- **GIVEN EXERCISE**:
In the forum exchange about misaligned AI below, which distinct phrases appear inside quotation marks? List each one once.

My objection is that the simplified message is wrong, not that it’s too alarming. I think “misaligned AI has a 50% chance of killing everyone” is practically as alarming as “misaligned AI has a 95% chance of killing everyone,” while being a much more reasonable best guess. I think being wrong is bad for a variety of reasons. It’s unclear if you should ever be in the business of telling lies-told-to-children to adults, but you certainly shouldn’t be doubling down on them in the position in argument.
I don’t think misaligned AI drives the majority of s-risk (I’m not even sure that s-risk is higher conditioned on misaligned AI), so I’m not convinced that it’s a super relevant communication consideration here. The future can be scary in plenty of ways other than misaligned AI, and it’s worth discussing those as part of “how excited should we be for faster technological change.”
I regret mentioning “lie-to-children” as it seems a distraction from my main point. (I was trying to introspect/explain why I didn’t feel as motivated to express disagreement with the OP as you, not intending to advocate or endorse anyone going into “the business of telling lies-told-to-children to adults”.)
My main point is that I think “misaligned AI has a 50% chance of killing everyone” isn’t alarming enough, given what I think happens in the remaining 50% of worlds, versus what a typical person is likely to infer from this statement, especially after seeing your top-level comment where you talk about “kindness” at length. Can you try to engage more with this concern? (Apologies if you already did, and I missed your point instead.)

- **Stored data entries**:
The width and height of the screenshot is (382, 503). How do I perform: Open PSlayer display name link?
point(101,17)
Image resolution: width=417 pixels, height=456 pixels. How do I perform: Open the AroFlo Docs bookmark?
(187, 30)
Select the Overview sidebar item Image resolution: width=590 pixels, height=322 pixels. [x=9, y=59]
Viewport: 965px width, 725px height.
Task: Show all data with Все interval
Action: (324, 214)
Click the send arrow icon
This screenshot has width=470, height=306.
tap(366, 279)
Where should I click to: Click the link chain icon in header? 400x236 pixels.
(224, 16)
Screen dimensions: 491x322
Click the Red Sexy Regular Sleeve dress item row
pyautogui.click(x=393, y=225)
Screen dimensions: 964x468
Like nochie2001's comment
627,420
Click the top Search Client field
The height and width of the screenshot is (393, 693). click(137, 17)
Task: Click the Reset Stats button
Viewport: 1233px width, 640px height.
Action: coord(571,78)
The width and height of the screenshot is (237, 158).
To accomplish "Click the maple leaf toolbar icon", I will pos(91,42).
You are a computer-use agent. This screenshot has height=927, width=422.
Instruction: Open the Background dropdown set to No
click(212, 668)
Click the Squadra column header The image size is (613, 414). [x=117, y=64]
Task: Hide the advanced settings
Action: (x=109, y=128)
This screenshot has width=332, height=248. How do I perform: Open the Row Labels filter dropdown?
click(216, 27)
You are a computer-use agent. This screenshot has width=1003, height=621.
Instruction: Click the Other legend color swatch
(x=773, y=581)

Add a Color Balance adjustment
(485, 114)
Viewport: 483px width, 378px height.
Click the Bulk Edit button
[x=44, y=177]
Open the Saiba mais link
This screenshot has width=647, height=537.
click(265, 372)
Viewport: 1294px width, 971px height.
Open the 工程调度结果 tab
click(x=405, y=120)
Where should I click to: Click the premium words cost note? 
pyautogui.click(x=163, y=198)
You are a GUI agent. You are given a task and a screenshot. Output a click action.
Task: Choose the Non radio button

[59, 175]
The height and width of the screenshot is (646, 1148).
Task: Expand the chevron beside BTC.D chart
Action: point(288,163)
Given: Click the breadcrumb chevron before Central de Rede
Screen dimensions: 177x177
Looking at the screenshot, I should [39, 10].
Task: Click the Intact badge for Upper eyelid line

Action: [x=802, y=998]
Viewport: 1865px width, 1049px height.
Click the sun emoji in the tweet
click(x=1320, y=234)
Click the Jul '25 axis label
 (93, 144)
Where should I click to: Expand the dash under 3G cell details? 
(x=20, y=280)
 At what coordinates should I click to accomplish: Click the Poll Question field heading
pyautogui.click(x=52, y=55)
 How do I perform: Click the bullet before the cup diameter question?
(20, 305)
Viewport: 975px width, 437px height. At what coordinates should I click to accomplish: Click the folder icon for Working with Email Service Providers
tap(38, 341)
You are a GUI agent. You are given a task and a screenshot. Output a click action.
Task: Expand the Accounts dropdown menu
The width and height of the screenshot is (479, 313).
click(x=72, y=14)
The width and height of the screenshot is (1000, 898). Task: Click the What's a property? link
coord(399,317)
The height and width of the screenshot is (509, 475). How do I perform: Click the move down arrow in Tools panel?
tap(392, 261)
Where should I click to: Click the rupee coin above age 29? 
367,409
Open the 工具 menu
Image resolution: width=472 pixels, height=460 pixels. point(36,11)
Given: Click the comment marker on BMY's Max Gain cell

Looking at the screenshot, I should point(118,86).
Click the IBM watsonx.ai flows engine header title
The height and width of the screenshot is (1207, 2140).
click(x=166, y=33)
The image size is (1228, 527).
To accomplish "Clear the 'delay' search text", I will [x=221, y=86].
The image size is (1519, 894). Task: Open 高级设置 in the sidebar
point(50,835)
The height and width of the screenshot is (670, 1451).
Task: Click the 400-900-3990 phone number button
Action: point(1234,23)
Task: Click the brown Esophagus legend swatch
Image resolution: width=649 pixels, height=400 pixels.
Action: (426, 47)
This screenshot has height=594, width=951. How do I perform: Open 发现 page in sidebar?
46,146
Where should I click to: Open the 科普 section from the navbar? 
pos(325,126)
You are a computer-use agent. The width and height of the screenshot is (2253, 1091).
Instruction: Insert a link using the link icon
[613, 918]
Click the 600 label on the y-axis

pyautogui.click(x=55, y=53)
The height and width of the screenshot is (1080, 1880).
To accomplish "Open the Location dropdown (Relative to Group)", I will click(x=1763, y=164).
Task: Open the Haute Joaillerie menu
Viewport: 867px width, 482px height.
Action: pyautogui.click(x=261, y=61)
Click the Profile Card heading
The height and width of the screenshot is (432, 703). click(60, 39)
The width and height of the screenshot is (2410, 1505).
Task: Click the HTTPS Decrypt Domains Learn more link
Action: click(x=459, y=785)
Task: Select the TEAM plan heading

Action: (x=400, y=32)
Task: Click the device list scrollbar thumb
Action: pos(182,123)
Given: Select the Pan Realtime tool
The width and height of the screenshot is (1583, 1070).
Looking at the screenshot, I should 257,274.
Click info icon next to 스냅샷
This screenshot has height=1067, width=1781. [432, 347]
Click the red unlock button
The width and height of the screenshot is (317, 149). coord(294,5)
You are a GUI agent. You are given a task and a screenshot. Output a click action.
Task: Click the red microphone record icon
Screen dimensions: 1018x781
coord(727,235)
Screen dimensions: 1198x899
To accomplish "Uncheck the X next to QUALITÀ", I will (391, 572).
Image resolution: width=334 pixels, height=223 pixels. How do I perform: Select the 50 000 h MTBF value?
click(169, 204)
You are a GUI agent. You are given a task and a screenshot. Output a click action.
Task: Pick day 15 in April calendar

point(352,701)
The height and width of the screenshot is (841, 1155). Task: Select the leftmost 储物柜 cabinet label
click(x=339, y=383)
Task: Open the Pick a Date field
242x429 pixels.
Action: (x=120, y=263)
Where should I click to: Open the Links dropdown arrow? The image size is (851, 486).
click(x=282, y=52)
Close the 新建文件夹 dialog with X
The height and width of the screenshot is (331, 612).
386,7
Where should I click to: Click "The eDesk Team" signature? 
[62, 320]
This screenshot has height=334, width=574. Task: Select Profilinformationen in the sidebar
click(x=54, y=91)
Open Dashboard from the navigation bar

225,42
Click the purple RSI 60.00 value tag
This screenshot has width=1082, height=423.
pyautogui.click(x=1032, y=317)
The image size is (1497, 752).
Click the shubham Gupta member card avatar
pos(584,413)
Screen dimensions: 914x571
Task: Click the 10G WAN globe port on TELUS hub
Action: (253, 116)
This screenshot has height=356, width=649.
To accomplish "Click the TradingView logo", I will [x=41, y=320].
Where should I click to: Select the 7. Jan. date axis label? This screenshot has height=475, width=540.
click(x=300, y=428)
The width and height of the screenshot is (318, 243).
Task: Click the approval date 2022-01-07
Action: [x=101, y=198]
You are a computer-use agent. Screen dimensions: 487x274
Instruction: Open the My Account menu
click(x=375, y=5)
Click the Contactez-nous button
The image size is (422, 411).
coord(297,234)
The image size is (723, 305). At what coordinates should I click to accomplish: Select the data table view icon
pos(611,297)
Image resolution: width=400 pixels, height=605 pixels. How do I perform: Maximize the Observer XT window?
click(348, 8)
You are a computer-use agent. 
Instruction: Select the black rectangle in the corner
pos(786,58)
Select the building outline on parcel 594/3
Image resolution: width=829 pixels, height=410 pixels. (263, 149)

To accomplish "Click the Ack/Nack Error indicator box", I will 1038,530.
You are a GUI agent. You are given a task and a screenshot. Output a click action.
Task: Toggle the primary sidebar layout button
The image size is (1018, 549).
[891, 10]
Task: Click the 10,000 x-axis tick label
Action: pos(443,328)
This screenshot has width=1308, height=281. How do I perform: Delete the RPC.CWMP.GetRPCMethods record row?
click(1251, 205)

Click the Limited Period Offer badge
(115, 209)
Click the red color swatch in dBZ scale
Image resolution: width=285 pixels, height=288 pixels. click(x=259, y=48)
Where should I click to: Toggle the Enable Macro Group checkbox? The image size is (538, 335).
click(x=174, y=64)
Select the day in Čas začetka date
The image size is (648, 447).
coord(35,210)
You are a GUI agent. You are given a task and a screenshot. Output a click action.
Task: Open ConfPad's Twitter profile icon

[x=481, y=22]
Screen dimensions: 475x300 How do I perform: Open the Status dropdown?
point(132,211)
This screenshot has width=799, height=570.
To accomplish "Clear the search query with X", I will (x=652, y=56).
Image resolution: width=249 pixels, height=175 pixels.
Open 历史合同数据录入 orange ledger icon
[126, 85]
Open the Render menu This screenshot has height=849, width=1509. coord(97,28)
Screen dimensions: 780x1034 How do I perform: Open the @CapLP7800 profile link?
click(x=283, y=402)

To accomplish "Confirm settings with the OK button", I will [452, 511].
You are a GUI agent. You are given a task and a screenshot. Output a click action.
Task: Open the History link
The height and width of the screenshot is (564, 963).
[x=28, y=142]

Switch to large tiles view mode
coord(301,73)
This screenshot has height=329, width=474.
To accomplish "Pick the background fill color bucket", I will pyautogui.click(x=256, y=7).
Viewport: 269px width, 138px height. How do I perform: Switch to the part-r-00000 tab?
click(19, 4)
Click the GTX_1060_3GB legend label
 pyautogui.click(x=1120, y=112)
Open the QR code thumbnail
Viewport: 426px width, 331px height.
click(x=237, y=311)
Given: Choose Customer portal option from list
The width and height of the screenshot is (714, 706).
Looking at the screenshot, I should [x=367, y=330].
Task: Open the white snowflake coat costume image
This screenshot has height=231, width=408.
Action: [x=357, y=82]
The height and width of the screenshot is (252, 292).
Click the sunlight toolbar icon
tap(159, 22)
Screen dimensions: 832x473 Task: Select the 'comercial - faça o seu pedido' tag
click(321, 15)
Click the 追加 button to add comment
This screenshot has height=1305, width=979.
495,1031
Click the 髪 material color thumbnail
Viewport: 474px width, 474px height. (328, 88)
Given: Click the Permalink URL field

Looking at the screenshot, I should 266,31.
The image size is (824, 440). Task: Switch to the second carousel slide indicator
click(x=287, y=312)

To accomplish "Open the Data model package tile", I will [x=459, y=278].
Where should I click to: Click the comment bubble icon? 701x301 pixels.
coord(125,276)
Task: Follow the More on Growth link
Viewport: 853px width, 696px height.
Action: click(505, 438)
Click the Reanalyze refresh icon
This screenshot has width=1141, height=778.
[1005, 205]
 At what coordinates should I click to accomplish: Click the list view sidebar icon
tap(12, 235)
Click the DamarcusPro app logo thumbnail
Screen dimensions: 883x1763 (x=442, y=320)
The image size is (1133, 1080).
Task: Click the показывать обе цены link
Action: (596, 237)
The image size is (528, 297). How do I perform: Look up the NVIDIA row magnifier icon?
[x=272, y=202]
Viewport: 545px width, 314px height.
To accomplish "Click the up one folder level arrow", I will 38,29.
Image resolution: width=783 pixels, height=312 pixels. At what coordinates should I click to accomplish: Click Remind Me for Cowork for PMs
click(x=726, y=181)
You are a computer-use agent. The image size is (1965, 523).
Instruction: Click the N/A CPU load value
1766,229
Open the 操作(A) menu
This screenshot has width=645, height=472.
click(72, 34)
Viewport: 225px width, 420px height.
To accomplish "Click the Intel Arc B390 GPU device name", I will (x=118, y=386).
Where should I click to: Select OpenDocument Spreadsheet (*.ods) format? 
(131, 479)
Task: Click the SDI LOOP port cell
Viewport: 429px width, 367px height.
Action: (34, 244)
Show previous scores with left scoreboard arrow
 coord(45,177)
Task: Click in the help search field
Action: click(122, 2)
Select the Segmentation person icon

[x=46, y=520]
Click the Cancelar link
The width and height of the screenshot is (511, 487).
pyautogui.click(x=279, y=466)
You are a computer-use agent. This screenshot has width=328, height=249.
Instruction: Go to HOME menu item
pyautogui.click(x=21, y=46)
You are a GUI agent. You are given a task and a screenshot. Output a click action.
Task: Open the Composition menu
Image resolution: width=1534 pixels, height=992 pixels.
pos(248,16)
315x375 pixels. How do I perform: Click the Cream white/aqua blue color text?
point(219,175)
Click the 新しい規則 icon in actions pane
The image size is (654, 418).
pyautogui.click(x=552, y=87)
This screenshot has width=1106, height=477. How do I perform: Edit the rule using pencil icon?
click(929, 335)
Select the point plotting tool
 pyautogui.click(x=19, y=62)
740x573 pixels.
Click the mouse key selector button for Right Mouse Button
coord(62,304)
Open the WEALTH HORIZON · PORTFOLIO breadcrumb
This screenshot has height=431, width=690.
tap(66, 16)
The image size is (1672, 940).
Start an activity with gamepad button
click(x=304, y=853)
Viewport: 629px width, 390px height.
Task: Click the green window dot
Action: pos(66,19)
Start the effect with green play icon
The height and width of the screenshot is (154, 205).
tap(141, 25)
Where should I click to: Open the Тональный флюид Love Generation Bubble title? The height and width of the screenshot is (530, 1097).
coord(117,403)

- **WRITTEN RESPONSE**:
- misaligned AI has a 50% chance of killing everyone
- misaligned AI has a 95% chance of killing everyone
- how excited should we be for faster technological change
- lie-to-children
- the business of telling lies-told-to-children to adults
- kindness